■ Problem ■
The entries follow. Copy every line in which "Липень" appears.
Supplied records START
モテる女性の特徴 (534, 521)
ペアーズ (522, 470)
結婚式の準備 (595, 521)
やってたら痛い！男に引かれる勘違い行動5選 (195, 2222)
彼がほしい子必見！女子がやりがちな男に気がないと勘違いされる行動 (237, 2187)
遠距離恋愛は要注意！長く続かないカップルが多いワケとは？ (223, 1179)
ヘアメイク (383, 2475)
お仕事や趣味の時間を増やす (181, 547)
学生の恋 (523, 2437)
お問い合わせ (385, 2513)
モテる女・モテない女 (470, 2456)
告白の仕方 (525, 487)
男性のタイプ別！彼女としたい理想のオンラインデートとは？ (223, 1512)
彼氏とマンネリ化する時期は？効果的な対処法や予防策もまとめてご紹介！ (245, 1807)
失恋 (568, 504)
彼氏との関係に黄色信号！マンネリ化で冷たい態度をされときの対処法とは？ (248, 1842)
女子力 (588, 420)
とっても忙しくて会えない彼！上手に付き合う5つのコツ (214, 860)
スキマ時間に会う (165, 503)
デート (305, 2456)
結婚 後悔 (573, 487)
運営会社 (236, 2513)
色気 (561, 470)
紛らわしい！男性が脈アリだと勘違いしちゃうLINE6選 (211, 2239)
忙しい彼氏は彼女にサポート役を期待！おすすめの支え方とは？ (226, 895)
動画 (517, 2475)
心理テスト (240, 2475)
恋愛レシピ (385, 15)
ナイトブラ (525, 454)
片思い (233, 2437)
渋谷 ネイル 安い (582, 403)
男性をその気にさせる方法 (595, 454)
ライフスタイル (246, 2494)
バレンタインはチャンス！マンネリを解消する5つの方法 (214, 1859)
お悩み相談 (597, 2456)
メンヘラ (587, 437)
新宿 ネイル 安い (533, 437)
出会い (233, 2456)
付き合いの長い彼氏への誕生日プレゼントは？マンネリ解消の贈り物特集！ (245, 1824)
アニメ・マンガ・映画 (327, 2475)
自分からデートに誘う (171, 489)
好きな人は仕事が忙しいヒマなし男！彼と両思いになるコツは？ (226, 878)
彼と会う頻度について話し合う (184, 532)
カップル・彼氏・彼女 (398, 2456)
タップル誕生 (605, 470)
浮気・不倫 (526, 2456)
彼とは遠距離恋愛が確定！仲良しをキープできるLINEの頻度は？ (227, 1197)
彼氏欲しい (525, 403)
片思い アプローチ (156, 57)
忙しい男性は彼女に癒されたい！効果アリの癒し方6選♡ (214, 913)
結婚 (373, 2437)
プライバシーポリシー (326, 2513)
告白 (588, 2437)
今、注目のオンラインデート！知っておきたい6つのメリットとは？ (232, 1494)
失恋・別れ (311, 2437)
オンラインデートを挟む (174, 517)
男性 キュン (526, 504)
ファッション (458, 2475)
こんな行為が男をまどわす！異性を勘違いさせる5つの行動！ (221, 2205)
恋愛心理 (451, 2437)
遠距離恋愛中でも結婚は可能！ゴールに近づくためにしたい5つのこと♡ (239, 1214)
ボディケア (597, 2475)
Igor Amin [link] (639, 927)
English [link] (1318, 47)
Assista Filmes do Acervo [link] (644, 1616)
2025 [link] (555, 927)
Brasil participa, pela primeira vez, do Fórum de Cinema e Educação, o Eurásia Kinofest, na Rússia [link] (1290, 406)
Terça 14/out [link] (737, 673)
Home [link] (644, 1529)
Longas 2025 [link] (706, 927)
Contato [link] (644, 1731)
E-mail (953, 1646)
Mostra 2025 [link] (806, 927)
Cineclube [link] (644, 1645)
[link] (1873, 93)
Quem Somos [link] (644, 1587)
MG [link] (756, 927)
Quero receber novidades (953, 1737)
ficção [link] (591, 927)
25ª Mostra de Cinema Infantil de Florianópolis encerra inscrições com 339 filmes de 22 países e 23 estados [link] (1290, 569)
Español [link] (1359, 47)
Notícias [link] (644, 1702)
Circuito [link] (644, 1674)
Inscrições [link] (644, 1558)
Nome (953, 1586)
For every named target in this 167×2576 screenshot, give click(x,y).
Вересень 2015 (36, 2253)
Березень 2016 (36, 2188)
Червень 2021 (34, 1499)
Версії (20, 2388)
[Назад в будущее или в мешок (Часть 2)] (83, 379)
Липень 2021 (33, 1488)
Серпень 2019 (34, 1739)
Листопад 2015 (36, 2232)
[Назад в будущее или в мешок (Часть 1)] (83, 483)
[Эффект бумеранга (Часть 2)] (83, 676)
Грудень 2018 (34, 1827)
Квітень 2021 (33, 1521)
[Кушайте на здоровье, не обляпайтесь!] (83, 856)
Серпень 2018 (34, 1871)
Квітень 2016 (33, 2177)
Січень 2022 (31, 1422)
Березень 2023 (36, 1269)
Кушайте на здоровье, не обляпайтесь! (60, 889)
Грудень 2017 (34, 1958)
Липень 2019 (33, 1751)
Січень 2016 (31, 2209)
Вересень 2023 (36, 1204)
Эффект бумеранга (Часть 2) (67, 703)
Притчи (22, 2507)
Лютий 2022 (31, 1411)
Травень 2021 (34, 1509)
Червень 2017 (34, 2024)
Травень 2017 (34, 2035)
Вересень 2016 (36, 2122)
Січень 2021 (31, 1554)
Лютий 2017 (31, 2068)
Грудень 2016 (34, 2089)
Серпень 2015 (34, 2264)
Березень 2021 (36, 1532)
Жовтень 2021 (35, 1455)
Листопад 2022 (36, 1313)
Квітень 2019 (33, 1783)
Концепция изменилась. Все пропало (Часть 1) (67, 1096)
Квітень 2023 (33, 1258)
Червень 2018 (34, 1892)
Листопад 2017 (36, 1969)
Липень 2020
Supplied records END
■ Answer to the problem ■
Липень 2021 (33, 1488)
Липень 2019 (33, 1751)
Липень 2020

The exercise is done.